Kiwi fans will be able to get a taste of what overseas folk are able watch as Paddon hurls his i20 WRC lookalike around the gravel roads at Rally Otago, April 8-10 and the International Rally of Whangarei, April 29-May 1.

"I don't make any secret of the fact that I try to make as many of the New Zealand rallies as I can," said Paddon.


"After doing the classic rally last year, we worked on some ideas of how to get back here and race in a Hyundai. Otago and Whangarei are my two favourite rallies and are two of the best in the world.

"This whole thing [building a new car] gives me a great excuse to do some rallies back home."

The new car has been built and developed in conjunction with well-respected rally driver and constructor Andrew Hawkeswood at his Force Motorsport base in Auckland.

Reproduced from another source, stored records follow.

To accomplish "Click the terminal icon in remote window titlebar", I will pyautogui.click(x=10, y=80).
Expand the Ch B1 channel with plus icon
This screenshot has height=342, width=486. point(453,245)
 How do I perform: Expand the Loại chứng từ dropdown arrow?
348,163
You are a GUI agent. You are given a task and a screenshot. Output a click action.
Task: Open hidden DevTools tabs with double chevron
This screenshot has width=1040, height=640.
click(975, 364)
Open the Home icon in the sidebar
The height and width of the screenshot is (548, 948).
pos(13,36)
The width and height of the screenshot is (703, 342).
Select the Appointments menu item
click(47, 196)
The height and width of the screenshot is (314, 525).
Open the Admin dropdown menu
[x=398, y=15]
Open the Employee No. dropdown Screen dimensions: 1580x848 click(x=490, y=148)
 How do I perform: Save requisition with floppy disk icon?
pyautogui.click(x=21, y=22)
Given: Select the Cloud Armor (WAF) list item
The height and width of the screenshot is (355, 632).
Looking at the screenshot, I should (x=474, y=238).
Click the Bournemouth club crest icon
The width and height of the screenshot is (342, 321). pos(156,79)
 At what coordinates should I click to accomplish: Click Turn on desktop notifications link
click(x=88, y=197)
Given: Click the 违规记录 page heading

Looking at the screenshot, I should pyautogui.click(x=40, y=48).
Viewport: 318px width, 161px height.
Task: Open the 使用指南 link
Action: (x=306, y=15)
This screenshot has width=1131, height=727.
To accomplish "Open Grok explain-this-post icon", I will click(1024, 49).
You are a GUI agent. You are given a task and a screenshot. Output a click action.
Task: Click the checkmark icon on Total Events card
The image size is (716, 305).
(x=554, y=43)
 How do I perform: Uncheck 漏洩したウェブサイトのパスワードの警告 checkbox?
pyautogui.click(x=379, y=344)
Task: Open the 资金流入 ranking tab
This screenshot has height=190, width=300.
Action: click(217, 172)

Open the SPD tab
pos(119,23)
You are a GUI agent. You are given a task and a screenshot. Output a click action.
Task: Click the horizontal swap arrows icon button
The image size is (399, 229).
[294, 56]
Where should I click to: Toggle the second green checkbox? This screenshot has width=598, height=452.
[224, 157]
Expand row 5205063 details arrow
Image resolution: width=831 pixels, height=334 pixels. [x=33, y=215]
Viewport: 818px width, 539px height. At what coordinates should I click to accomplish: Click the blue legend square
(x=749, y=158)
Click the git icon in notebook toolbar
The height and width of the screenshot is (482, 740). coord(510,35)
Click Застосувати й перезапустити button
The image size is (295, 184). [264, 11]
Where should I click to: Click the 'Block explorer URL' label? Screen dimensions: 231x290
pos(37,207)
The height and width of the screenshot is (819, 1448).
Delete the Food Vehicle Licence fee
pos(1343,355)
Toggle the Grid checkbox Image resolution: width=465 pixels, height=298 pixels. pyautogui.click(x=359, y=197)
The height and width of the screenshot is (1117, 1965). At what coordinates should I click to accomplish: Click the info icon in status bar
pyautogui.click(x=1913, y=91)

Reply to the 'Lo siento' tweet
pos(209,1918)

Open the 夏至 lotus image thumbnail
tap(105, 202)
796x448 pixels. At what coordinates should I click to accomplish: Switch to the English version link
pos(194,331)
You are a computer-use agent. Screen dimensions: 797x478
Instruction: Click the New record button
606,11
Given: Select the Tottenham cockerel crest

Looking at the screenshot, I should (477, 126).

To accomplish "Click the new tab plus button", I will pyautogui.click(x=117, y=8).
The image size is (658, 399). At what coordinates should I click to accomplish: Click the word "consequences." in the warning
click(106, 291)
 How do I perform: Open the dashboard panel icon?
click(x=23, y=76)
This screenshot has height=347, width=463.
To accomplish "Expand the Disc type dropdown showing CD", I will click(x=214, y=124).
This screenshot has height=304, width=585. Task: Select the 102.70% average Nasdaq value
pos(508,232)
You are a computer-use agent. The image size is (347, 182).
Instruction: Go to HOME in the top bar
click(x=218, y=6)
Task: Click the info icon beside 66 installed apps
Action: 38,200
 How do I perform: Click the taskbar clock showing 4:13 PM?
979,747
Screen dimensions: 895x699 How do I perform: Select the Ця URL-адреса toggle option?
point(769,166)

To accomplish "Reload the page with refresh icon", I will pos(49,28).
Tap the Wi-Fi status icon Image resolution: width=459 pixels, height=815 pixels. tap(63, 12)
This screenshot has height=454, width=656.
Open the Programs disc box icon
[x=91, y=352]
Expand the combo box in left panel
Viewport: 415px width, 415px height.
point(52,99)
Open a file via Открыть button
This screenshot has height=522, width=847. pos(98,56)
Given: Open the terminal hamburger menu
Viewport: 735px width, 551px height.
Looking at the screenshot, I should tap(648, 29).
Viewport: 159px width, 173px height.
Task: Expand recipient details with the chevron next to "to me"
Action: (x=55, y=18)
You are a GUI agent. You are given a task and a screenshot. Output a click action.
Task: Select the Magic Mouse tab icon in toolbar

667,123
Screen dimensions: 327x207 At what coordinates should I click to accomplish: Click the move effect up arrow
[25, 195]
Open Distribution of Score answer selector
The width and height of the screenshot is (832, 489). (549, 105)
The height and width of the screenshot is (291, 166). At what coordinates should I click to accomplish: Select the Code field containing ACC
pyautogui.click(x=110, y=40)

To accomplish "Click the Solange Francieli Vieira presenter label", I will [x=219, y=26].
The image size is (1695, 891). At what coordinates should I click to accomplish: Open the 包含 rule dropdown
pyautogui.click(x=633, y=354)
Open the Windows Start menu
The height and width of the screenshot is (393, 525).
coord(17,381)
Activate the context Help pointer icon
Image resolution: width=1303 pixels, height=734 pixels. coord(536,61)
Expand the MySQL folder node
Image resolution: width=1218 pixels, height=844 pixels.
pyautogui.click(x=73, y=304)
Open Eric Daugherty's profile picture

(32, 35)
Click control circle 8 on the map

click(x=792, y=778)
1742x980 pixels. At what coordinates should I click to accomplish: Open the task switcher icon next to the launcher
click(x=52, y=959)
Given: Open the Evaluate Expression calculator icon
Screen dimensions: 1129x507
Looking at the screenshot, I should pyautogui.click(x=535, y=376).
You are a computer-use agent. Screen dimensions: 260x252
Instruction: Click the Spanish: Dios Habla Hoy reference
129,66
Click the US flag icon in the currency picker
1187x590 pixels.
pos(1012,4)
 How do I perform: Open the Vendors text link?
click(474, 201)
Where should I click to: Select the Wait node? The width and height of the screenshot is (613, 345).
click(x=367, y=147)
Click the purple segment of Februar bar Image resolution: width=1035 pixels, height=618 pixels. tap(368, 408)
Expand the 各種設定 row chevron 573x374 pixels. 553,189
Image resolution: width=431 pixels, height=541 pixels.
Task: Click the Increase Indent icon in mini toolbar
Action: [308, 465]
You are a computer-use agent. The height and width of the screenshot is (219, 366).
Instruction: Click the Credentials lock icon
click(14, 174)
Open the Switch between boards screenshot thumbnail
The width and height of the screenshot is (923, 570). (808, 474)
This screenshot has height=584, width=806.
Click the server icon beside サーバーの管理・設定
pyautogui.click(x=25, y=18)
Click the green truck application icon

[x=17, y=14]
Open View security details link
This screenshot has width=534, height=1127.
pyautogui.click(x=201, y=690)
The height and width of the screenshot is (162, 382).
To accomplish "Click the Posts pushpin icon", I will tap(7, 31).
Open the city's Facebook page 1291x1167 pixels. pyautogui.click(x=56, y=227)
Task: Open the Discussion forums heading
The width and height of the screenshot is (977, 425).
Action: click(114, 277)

It is the first car in New Zealand to be built to the new AP4 (Asia Pacific) rally regulations and allows for a new, more affordable generation of four-wheel-drive, turbocharged rally car that is eligible for competition in both national and international events within the Asia Pacific region.

The car Paddon and Kennard are using is not strictly an AP4-spec car as the engine and aero package are different, but the chassis and idea are 100 per cent in keeping with AP4 regs.

"Halfway through last year we got talking to Andrew about building a Hyundai AP4 car and work started at Christmas.

"We can race the car in the NZRC as we don't really have any rules here and then continue to develop to be a full AP4 car that can be used to race in Asia. AP4 is very new and there aren't many of them around at the moment. Like any new formula, it will take a little longer for this car to catch on, but I believe that value for money is the key with this sort of car. While not at the same level, it has the same design principles and look of a WRC car," said Paddon.

Not content with just showcasing his international skills in front of his home crowd, he also launched his Paddon Foundation earlier this year. The concept is to help drivers and clubs financially, to a certain extent, but more importantly to create a platform for knowledge sharing both mechanically and business-wise.

"It's more than just about gong rallying. We're trying to help the sport in general. There are a number of initiatives we're working on at the moment and it's all part of a bigger picture.

"The foundation has just been set up and we'll be in a position to start helping people at the beginning of next year. We'll have a source of funds that we'll be able allocate to various drivers, co-drivers and car clubs.

"We're not just focusing on one or two drivers or someone who is racing over season, Sure, if there is someone outstanding we'll try and help of course, but it's more about getting people into the sport, continue in the sport and we'll also look at tutoring opportunities.

"It's a long-term project, not just for next year. I found it so hard to get funding," said Paddon.

Another aspect of the Hyundai New Zealand Rally Team will be the involvement of students from the Pinnacle Programme, a mentoring programme for talented 15-18 years old (headed by netball great Bernice Mene), at future NZRC events.

Paddon's next event is Rally Argentina, April 21-24.